Wichtig ist für mein Leben, dass meine Eltern spät heirateten. Ich wurde geboren, als meine Mutter bereits siebenunddreißig und mein Vater dreiunddreißig Jahre alt waren, und ich blieb das einzige Kind dieser relativ alten Eltern. Die Erinnerung meiner Kindheit kennt eine überaus schöne Frau, hochgewachsen und etwas heroisch, und einen zierlich gewachsenen, geistvollen und witzigen Vater, der ein etwas ungeduldiges und heftiges Temperament hatte. Die Eltern lernten sich dadurch kennen, dass die junge Clara Viebig zu dem Verleger Fritz Th. Cohn, Sozius des Fontane-Verlages, kam, nachdem sie mit ihrer Mutter nach Großvaters Tod nach Berlin verzogen war, um an der Hochschule für Musik Gesang zu studieren, aber nebenbei zu schreiben begann und damals die Erstlinge ihres Schriftstellertalentes meinem Vater zur Beurteilung vorlegte. Es mag wohl 1895 gewesen sein, als beide sich zuerst trafen. Aus Erzählungen meiner Mutter weiß ich das erste Urteil meines Vaters über das, was sie ihm vorlegte. Er sagte: »Mein liebes Kind – das ist schlecht – aber sie haben Talent.« Und nun begann der Verleger die junge Autorin zu leiten, ihr Rat und Erklärungen zu geben. Das geistige Band wurde geschlossen, dem das einer tiefen Liebe bald folgte. Bis an das Ende seiner Tage hat meine Mutter in ihrem Mann den besten Kritiker gefunden, der sie beraten hat.

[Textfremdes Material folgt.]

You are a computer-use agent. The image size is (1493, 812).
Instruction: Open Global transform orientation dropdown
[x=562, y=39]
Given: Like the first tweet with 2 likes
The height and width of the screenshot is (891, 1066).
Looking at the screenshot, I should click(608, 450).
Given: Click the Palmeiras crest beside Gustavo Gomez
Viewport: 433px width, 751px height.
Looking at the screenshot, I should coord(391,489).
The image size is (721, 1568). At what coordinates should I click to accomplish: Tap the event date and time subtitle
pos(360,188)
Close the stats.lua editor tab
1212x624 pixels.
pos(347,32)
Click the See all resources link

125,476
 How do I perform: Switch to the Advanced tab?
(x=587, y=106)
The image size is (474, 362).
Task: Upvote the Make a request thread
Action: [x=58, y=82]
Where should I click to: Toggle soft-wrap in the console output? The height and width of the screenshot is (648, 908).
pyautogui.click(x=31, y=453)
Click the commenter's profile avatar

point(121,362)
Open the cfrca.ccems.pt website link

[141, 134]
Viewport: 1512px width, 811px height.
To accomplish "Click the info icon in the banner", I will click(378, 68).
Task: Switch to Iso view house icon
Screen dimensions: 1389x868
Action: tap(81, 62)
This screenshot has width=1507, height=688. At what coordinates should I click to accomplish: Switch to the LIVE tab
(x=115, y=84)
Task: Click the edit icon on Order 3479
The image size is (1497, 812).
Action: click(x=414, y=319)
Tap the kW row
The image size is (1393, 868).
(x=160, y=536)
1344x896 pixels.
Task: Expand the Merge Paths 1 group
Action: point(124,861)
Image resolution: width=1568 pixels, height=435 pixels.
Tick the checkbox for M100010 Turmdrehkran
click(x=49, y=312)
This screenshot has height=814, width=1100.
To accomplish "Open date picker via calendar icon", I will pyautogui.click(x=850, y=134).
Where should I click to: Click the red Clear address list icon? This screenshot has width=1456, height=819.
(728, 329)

Als Kind und Knabe führte ich den Doppelnamen Cohn-Viebig, bis mein Vater die Löschung des Namens »Cohn« durch kaiserliche Kabinettsorder für mich erwirkte und ich seitdem den Namen »Viebig« legaliter allein führe.

Ich kehre zurück zu meiner Kindheit nach dieser notwendigen flüchtigen Abschweifung ins Familiengeschichtliche.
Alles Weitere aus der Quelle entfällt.